DEN HAAG - Debat over de regeringsverklaring in de Tweede Kamer in Den Haag. Het interieur van de Tweede Kamer. ANP PHOTO KOEN SUYK
De Tweede Kamer heeft ingestemd met aanpassingen van de Wet zorg en dwang die invoering van de wet op 1 januari voor zorgaanbieders meer haalbaar moeten maken. De aanpassingen betroffen onder meer de taken en bevoegdheden van de Wzd-functionaris, die met de wet wordt ingevoerd.

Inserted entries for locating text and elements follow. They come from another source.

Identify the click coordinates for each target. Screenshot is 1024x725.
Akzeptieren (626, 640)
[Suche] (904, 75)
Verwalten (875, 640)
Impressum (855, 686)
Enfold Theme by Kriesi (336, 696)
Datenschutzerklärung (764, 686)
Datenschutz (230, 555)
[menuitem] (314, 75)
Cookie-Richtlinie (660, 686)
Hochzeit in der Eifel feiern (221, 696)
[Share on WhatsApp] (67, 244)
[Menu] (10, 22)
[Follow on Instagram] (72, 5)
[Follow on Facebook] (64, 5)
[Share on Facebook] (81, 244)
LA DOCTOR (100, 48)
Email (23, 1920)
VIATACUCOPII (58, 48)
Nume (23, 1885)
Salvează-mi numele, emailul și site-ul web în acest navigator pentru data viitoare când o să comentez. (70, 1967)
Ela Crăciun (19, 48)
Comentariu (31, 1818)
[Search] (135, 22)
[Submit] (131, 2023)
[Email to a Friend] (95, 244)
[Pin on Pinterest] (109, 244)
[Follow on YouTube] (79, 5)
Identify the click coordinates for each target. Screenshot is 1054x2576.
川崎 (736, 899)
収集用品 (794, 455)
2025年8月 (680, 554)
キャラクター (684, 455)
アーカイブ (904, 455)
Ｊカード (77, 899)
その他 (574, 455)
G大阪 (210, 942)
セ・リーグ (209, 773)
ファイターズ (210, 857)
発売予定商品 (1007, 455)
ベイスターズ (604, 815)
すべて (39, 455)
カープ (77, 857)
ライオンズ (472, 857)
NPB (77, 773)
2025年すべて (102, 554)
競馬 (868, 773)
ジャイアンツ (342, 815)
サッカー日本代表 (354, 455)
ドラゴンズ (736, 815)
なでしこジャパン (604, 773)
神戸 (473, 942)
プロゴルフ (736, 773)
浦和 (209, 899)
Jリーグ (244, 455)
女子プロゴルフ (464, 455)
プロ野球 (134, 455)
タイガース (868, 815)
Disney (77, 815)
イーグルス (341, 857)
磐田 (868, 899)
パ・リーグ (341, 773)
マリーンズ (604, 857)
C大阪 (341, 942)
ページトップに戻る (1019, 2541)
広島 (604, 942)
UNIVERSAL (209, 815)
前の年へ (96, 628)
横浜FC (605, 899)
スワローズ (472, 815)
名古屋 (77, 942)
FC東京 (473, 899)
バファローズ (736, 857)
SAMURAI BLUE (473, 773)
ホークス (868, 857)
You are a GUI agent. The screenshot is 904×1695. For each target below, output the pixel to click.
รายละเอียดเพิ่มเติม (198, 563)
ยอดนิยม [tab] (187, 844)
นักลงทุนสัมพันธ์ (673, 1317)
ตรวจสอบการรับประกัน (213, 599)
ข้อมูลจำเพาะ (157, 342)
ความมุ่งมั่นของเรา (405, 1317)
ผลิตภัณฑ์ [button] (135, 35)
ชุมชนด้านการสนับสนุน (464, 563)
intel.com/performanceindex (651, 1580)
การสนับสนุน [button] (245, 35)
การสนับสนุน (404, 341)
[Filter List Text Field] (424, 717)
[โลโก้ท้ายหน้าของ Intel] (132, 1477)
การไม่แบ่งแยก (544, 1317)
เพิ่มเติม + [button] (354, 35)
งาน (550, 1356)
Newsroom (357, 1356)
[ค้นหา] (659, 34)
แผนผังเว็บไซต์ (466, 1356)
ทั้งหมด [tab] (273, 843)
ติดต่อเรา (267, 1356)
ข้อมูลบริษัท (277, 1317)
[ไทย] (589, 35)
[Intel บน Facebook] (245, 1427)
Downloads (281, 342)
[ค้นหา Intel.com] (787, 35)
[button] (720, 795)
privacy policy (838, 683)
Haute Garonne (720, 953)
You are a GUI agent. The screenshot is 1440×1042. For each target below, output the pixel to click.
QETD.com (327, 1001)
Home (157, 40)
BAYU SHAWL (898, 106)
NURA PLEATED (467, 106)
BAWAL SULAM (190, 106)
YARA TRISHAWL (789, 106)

De Wet zorg en dwang (Wzd) moet op 1 januari 2020 – samen met de Wet verplichte ggz – de Wet bijzondere opnemingen in psychiatrische ziekenhuizen (BOPZ) vervangen. Vanuit de zorgsector en de Kamer is een beroep gedaan op verantwoordelijk minister Hugo de Jonge (VWS) om de wet op een aantal punten te verduidelijken of te verscherpen.
Dwangmaatregelen
Begin mei stelde de minister voor om onder meer vast te leggen dat Wzd-functionarissen die zelf geen arts zijn altijd eerst een arts raadplegen voordat zij tot dwangmaatregelen besluiten. Verder moeten cliënten actief en op een manier die zij begrijpen, worden geïnformeerd over de mogelijkheden om een vertrouwenspersoon in te schakelen. De voorwaardelijke machtiging voor jongvolwassenen moet worden opgenomen in het dossier van de cliënt en moet ook beschikbaar zijn voor de Inspectie Gezondheidszorg en Jeugd. De vervaltermijn van machtigingen die nu nog in het kader van de Wet BOPZ worden afgegeven, wordt verlengd van zes naar twaalf maanden.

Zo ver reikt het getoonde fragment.